Paweł Adamowicz od 20 lat rządził w Gdańsku. W listopadzie 2018 roku został po raz szósty wybrany prezydentem Gdańska.
- Niech żyje Gdańsk, perła w koronie Rzeczpospolitej - cieszył się Paweł Adamowicz tuż po ogłoszeniu wyników sondażowych po ostatnich wyborach samorządowych. W II turze wyborów uzyskał 64,80 procent głosów. Mieszkańcy Gdańska postawili na niego po raz szósty. To, jak prowadził ostatnią kampanię, pokazuje stosunek Adamowicza do polityki i misji społecznej.

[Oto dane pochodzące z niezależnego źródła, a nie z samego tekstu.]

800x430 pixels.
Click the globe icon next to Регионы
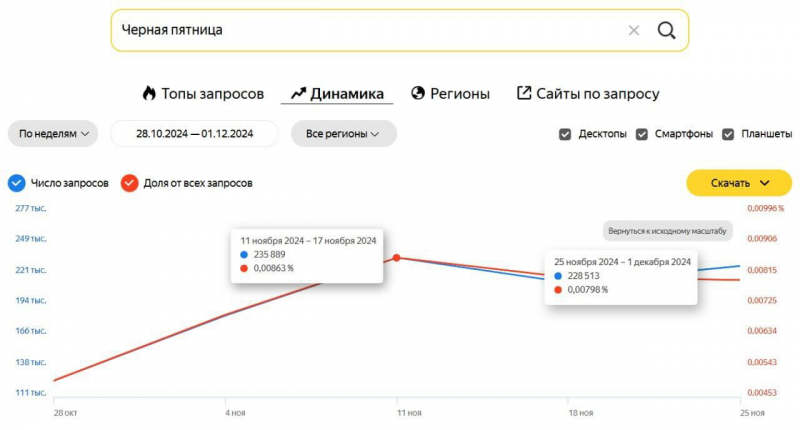[418, 93]
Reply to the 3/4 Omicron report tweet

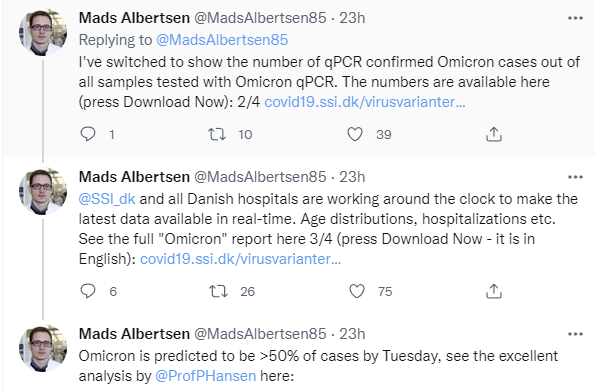(88, 291)
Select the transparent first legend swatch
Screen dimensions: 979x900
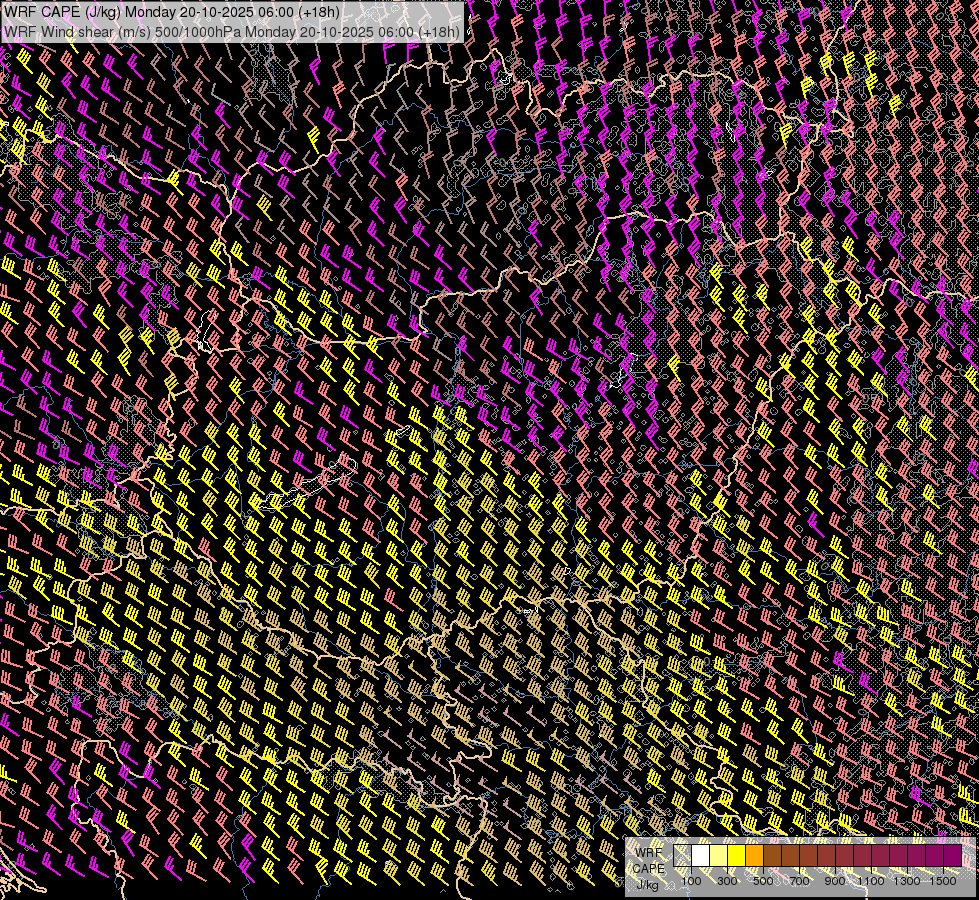tap(682, 856)
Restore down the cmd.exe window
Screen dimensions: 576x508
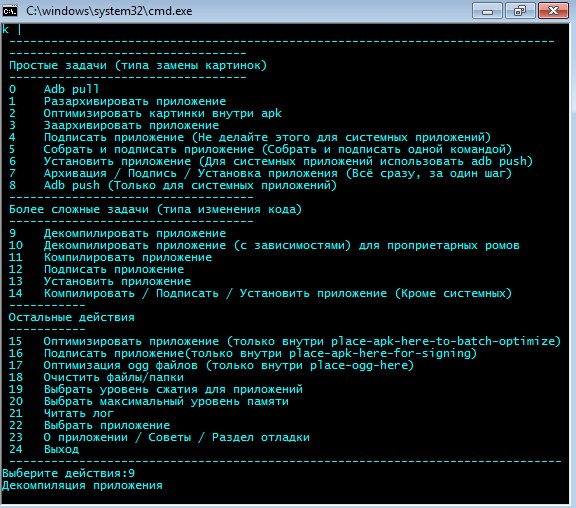coord(520,11)
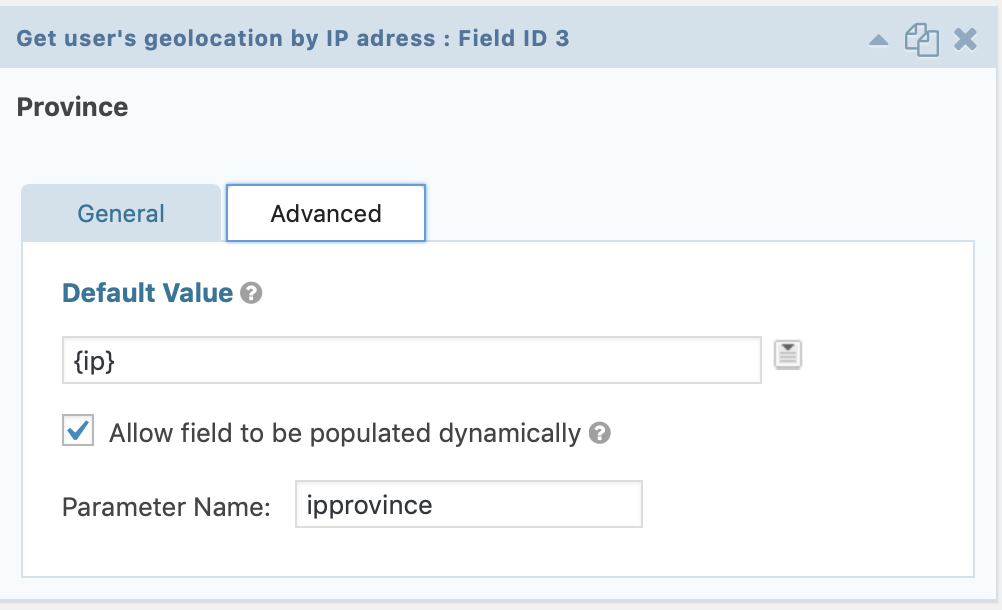Select the Advanced tab
Image resolution: width=1002 pixels, height=610 pixels.
326,213
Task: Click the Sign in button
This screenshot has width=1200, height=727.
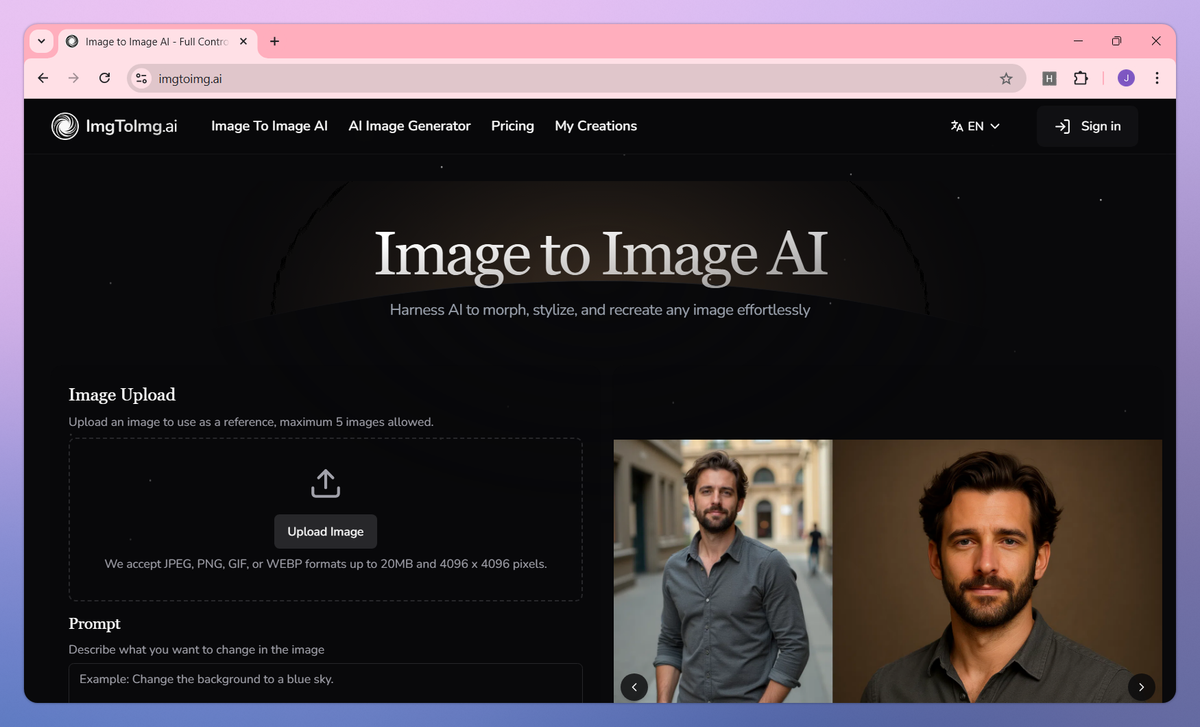Action: point(1087,126)
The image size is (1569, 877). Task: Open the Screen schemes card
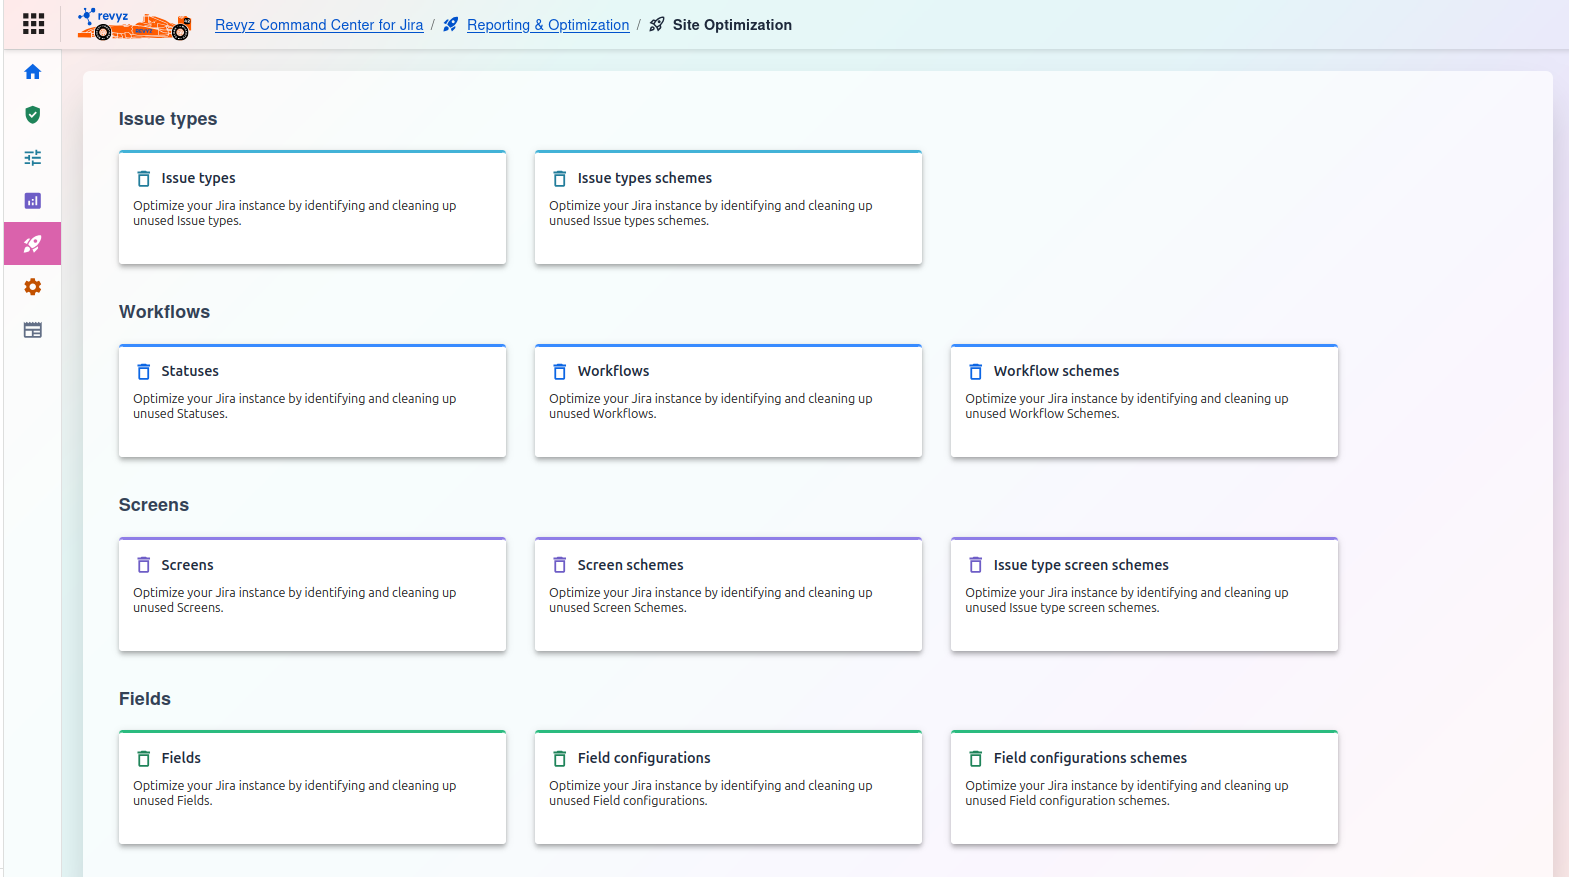point(728,595)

Nie bał się wchodzić w spory ze swoimi przeciwnikami, a większość czasu spędzał na gdańskich ulicach, gdzie przekonywał mieszkańców do swojego programu i idei. Stawiał na bezpośredni kontakt. Jakie to idee? Już po ogłoszeniu wyników ostatnich wyborów sam podsumowywał: - Będę wszystko robił z moimi współpracownikami, aby przez te pięć lat pokazać wam, że jestem prezydentem wszystkich, bez wyjątku, gdańszczan. Gdańsk dzisiaj po raz drugi dokonał wyboru, Gdańsk dzisiaj po raz drugi opowiedział się za Gdańskiem wolności, równości, solidarności, Gdańskiem otwartym.
- Musimy podkreślić, że prezydent cały czas spotykał się z mieszkańcami. To najważniejsza zasada jego prezydentury. Bezpośredni dostęp do prezydenta, możliwość spotkania się z nim w urzędzie, na ulicy, na koncercie, na ścieżce rowerowej. Wszędzie - mówi Aleksandra Dulkiewicz, zastępca prezydenta Gdańska. Przez lata polityki to właśnie wolność, równość, solidarność i otwartość były jego hasłami przewodnimi.
Był prezesem Zarządu Unii Metropolii Polskich przez dwie kadencje w latach 2007-2015, a od 2015 był członkiem Zarządu UMP.